Key Theorists - Interactionalism and Labelling Theory Flashcards
KEY THEORIST - STAN COHEN: FOLK DEVILS AND MORAL PANICS
What was he interested in?
- The truth behind the ‘Mods and Rockers’ media hype in the late 1960s.
KEY THEORIST - STAN COHEN: FOLK DEVILS AND MORAL PANICS
What did he argue?
Argued that:
- According to the media the violence between Mods and Rockers was a national problem that represented the decay of society.
- In order to understand why this occurs, we need to understand the concepts of social control, folk devils and moral panics.
KEY THEORIST - STAN COHEN: FOLK DEVILS AND MORAL PANICS
What did he find in his research that contradicted media stories?
- The ‘violence’ that the media reported appeared minimal.
- The majority of people at the seaside during these ‘riots’ were not Mods or Rockers.
- The media seemed to have painted a skewed picture of events and sensationalized the clashes between these two groups.
KEY THEORIST - MUNCIE (1987): MORAL PANICS
What do they argue?
A moral panic is:
- The simplification of an insubordinate or subversive minority.
- A stigmatization of those involved (labelling)
- Successful in creating a generation of trepidation among the public.
KEY THEORIST - HALL (1976): HEGEMONY
What do they argue?
- Hegemony refers to the process by which the ruling class is able not only to coerce a subordinate class to conform to its interests, but to exert ‘hegemony’ or ‘total social authority’ over subordinate classes.
- The ‘Hegemonic Image of Crime’ is that it is ‘street related’, in public and committed by strangers….this is not a true representation of what’s really going on.
KEY THEORIST - HALL (1976): HEGEMONY
What are the effects of this Hegemonic Image of Crime on the public?
- It fragments the working classes and turns them on one-another and thus justifies the use of repressive control.
- It justifies inequalities in society and reasserts the power of those in the higher groups of society i.e. labelling being used as a form of SOCIAL CONTROL.
KEY THEORIST - JOCK YOUNG: DEVIANCY AMPLIFICATION SPIRAL
What does he argue and what example did he give to support his argument?
- Labels, folk devils and moral panics actually generate more crime.
Example: Drug takers in Notting Hill:
- Police arrest drug marijuana smokers for minor offences.

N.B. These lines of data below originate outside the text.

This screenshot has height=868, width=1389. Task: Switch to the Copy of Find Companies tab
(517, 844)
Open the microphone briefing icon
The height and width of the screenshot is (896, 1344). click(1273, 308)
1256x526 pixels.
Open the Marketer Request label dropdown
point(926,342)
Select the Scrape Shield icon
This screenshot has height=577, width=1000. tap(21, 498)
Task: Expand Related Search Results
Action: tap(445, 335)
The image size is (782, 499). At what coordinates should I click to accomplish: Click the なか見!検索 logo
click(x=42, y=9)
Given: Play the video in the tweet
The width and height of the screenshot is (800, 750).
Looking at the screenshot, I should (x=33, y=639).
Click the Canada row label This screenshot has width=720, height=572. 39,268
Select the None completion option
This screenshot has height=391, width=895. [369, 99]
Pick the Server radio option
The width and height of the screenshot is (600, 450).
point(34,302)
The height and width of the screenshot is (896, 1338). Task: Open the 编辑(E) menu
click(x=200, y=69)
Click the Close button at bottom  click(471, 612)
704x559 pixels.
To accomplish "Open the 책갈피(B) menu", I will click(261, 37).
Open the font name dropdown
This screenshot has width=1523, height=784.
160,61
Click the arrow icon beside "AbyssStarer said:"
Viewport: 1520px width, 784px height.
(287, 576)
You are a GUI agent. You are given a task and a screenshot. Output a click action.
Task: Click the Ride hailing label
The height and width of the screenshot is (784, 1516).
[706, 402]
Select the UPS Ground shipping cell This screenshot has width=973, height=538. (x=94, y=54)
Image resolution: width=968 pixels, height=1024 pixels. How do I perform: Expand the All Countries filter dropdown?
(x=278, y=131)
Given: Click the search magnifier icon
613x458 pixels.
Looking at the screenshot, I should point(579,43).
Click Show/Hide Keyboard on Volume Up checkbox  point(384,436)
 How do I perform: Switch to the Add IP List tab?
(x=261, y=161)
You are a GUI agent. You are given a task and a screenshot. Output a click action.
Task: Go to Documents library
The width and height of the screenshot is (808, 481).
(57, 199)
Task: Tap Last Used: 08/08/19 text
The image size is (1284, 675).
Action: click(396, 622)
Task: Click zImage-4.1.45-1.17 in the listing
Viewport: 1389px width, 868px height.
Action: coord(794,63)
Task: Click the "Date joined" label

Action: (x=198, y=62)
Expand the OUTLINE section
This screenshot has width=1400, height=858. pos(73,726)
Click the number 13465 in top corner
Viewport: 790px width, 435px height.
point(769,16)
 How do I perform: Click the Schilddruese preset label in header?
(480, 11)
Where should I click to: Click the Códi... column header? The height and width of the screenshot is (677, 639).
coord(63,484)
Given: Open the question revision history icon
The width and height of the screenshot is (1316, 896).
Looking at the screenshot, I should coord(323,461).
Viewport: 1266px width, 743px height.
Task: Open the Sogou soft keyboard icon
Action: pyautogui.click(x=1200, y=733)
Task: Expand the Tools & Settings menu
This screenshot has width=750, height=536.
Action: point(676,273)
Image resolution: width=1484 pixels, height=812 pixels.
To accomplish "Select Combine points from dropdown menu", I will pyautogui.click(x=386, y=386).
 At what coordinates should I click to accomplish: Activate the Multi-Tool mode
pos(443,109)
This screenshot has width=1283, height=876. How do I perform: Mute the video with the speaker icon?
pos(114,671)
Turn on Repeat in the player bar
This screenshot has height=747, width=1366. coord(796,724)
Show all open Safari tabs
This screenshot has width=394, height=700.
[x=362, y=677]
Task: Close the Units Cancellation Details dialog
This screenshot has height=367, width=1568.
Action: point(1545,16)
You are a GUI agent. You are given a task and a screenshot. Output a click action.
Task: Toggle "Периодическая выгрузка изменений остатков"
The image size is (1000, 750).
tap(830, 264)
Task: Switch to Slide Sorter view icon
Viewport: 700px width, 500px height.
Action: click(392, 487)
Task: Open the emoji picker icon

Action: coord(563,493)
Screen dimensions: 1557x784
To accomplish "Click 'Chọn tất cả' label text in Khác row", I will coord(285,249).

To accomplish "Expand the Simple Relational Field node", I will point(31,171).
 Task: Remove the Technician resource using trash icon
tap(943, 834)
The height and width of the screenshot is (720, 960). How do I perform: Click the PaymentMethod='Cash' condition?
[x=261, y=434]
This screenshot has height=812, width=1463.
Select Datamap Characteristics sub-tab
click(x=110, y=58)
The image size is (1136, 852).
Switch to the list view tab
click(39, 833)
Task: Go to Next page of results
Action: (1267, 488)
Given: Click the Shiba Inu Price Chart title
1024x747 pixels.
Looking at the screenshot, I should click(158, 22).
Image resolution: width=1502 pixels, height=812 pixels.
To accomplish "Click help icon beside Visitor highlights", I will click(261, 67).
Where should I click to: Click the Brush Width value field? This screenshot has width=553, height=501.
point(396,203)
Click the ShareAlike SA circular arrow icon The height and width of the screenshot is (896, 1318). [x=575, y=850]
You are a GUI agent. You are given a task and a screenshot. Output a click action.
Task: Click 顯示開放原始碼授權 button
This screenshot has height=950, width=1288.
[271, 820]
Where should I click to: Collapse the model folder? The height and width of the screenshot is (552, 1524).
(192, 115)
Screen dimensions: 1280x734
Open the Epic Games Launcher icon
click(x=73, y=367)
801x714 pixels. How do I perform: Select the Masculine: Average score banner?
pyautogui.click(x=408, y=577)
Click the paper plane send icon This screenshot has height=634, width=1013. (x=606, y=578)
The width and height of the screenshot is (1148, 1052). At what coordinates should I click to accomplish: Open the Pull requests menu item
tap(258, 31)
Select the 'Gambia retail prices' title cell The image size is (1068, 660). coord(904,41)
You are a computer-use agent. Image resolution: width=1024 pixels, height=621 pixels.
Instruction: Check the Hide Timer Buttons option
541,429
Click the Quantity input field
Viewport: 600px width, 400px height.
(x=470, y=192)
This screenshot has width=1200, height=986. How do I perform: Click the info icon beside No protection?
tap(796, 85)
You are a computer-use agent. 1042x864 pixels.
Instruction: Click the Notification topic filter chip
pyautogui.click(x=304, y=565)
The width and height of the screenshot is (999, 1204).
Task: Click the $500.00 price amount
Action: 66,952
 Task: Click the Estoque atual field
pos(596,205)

- The media sensationalise these stories and thus have their folk devil ‘the drug taker’ and begin to generate a moral panic about ‘drug takers’.
- In response to these stories, the police crackdown even harder on these folk devils.
- This pushes the ‘drug takers’ ‘underground’, this raises police suspicion and pushes the price of drugs up – the police crackdown even more harshly which creates more media coverage.
- The ‘drug taker’s’ start resisting arrest, turn to new types of drugs and have to organise themselves better which leads to more deviance.
THIS IS A CYCLE
KEY THEORIST - CICOUREL: THE NEGOCIATION OF JUSTICE
What does this theorist argue?
Argues:
- Police officers’ decisions to arrest people are influenced by their stereotypes about offenders. This resulted in law in force meant showing a class bias, in that working class areas and people fitted police stereotypes more easily. This also led to police patrolling working class areas more intensively, resulting in more arrests.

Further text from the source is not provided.